__ZADANIE DO WYKONANIA 1__:
Odpowiedz krótko na pytania do tekstu o wegańskich przepisach świątecznych:
(a) W którym miesiącu wypadają 5. urodziny Vegan Corner?
(b) Za co w tekście kochany jest czas Świąt?
(c) W jaki sposób pogrupowano zebrane przepisy?

__DOSTARCZONY TEKST__:
=======
Moje najlepsze wegańskie przepisy świąteczne

W lutym wybiją 5 urodziny Vegan Corner! Przez tych kilka lat udało mi się zgromadzić fajną bazę receptur świątecznych. W tym wpisie znajdziecie wszystkie moje ukochane i sprawdzone wegańskie przepisy świąteczne. Żeby zorganizowanie zdrowych i roślinnych świąt było jeszcze prostsze.

Spis treści

    Kocham czas Świąt. Za atmosferę, za nastrój, za bliskość z rodziną. Za wszystkie smaki i zapachy. To chyba jeden z moich ulubionych momentów w całym roku.

    Poniżej znajdziecie wegańskie przepisy świąteczne, które towarzyszą mi już od wielu lat i nie wyobrażam sobie bez nich tego zimowego okresu.  Zebrałam je, grupując w kolejne kategorie, żebyście mogli korzystać z tego wpisu, jak kompletnego przewodnika o zdrowych, roślinnych i przepysznych Świętach.
=======
__WYŚWIETLONE POZYCJE__:
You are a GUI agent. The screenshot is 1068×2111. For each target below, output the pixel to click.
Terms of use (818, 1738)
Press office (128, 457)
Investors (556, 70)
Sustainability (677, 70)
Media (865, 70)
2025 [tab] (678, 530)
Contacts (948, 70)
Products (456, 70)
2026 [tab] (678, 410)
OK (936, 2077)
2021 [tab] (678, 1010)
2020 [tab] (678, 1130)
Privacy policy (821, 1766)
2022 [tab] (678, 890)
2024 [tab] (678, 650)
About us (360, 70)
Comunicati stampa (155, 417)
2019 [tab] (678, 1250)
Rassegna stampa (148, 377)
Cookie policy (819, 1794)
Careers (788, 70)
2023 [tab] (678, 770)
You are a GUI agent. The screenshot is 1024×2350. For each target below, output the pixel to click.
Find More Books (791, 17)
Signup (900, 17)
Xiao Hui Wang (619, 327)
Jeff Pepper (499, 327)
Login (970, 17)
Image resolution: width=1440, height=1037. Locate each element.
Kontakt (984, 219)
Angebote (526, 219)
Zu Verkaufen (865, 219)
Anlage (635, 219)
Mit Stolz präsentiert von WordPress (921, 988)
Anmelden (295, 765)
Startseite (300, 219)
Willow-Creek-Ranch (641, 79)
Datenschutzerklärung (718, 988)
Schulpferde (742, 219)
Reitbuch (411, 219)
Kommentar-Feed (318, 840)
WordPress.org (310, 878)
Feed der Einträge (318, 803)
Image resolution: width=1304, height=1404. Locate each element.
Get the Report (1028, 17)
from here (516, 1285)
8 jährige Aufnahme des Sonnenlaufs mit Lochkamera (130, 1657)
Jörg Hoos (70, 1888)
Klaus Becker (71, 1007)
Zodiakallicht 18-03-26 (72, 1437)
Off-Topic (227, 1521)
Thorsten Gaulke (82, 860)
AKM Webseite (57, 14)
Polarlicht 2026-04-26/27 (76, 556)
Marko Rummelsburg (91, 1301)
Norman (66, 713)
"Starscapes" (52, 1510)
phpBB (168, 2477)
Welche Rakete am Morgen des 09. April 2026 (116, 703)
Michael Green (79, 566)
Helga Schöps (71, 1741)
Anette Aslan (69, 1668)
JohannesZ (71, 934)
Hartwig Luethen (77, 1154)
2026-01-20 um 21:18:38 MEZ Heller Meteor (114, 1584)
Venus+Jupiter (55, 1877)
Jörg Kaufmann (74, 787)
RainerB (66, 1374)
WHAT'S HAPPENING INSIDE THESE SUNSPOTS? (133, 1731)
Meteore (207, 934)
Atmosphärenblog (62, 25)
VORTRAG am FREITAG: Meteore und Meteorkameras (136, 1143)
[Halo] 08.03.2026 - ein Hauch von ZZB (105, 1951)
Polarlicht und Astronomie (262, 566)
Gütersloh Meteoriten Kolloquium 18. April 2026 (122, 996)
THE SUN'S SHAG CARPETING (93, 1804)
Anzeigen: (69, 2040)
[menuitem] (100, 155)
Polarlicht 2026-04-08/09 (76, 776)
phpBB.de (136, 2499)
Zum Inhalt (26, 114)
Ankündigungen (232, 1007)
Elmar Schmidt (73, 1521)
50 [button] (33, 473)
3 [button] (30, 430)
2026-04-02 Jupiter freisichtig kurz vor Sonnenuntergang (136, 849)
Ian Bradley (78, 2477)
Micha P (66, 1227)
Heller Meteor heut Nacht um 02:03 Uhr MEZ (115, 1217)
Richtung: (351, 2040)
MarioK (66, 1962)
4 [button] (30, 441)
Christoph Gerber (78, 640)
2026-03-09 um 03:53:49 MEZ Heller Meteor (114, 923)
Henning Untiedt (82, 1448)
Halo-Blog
=======
__ZADANIE DO WYKONANIA 2__:
Zbierz wszystkie wiersze pozycji, w których występuje słowo "pixel". Wielkość liter ma znaczenie.

__ROZWIĄZANIE ZADANIA 1__:
(a) W lutym.
(b) Za atmosferę, za nastrój, za bliskość z rodziną oraz za wszystkie smaki i zapachy.
(c) W kolejne kategorie.

__ROZWIĄZANIE ZADANIA 2__:
You are a GUI agent. The screenshot is 1068×2111. For each target below, output the pixel to click.
You are a GUI agent. The screenshot is 1024×2350. For each target below, output the pixel to click.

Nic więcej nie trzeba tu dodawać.